Génocide au Rwanda: Mitterrand, un président aveuglé, selon un rapport

Jusqu’ici, Nicolas Sarkozy était le seul président français à s’être rendu à Kigali depuis 1994. Il avait alors reconnu de « graves erreurs » et « une forme d’aveuglement » des autorités françaises. Emmanuel Macron est allé plus loin en reconnaissant la souffrance engendrée.  Il a prononcé huit fois le mot « génocide ».  Il a insisté sur sa volonté de mettre un terme à des années de « silence »« Un génocide ne se compare pas. Il a une généalogie. Il a une histoire. Il est unique », a-t-il insisté tout en rendant hommage aux victimes, « ceux dont nous n’avons écouté la souffrance ni avant, ni pendant, ni même après, et c’est peut-être le pire ».
Pas de repentance

 

« En me tenant, avec humilité et respect, à vos côtés, ce jour, je viens reconnaître nos responsabilités », a poursuivi le président français, solennel. « En voulant faire obstacle à un conflit régional ou une guerre civile, (la France) restait de fait au côté d’un régime génocidaire. En ignorant les alertes des plus lucides observateurs, la France endossait une responsabilité accablante dans un engrenage qui a abouti au pire, alors même qu’elle cherchait précisément à l’éviter », a-t-il poursuivi. Alors que beaucoup de Rwandais espéraient qu’il prononce des excuses, il n’est pas allé jusque-là et a même déclaré que la France n’avait « pas été complice ». « Les tueurs qui hantaient les marais, les collines, les églises n’avaient pas le visage de la France », a-t-il insisté. Toutefois, sans désigner nommément de responsables, il a reconnu que la France avait « un rôle, une histoire et une responsabilité politique au Rwanda ». Elle a aussi selon lui « un devoir » : « celui de regarder l’histoire en face et de reconnaître la part de souffrance qu’elle a infligée au peuple rwandais en faisant trop longtemps prévaloir le silence sur l’examen de vérité ».

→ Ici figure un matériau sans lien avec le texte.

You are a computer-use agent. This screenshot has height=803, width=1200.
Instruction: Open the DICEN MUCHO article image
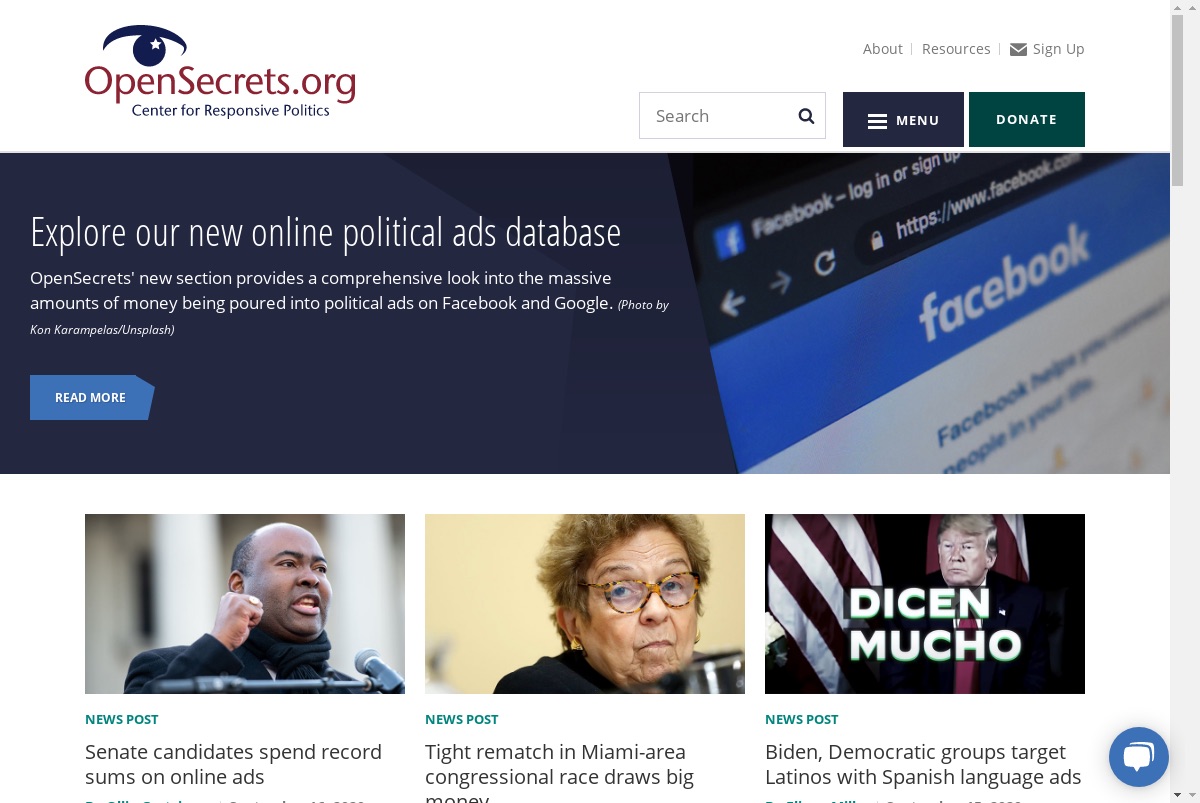point(925,604)
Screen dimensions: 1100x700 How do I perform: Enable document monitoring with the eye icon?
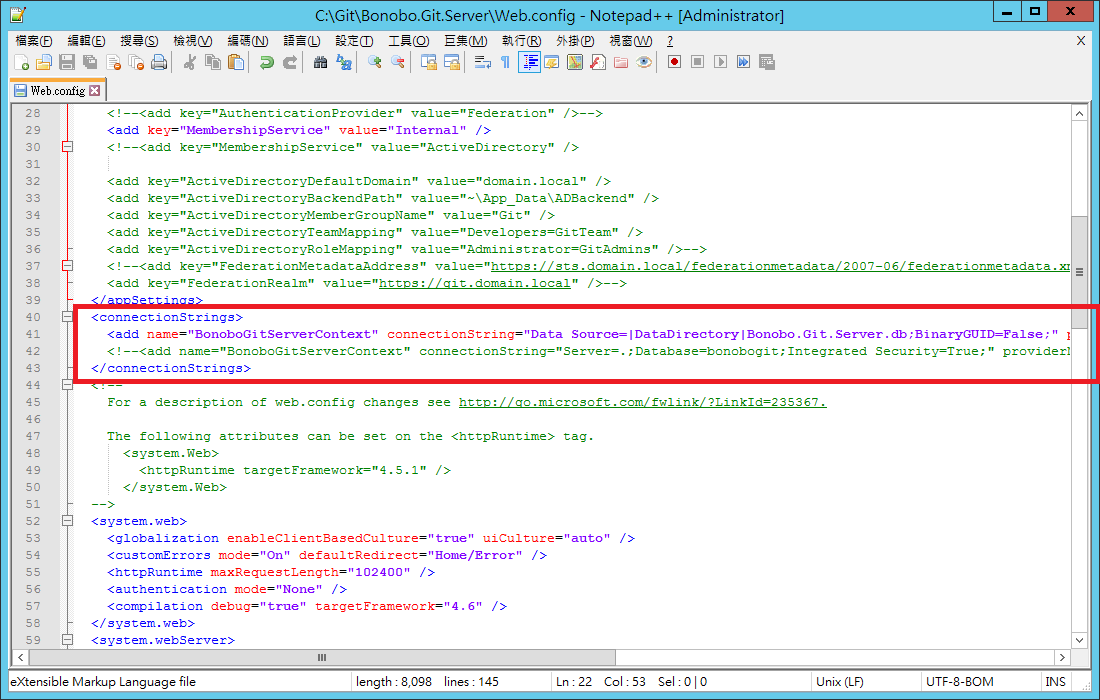pos(643,62)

Pour mener sa « politique de reconnaissance », Emmanuel Macron s’est appuyé sur les travaux de « commissions indépendantes » dirigées, dans le cadre du Rwanda, par l’historien Vincent Duclert. Ce rapport publié en mars a conclu à des « responsabilités lourdes et accablantes » de la France et à l’ »avveuglement » du président François Mitterrand et de son entourage face à la dérive génocidaire du gouvernement hutu soutenu par Paris. Au cours de son discours, le chef de l’Etat a ainsi salué « l’œuvre de connaissance et de vérité » des historiens. Il a ajouté qu’il était nécessaire de soutenir « une nouvelle génération de chercheurs et de chercheuses » car ce sont eux, qui ont « ouvert un nouvel espace de savoir ».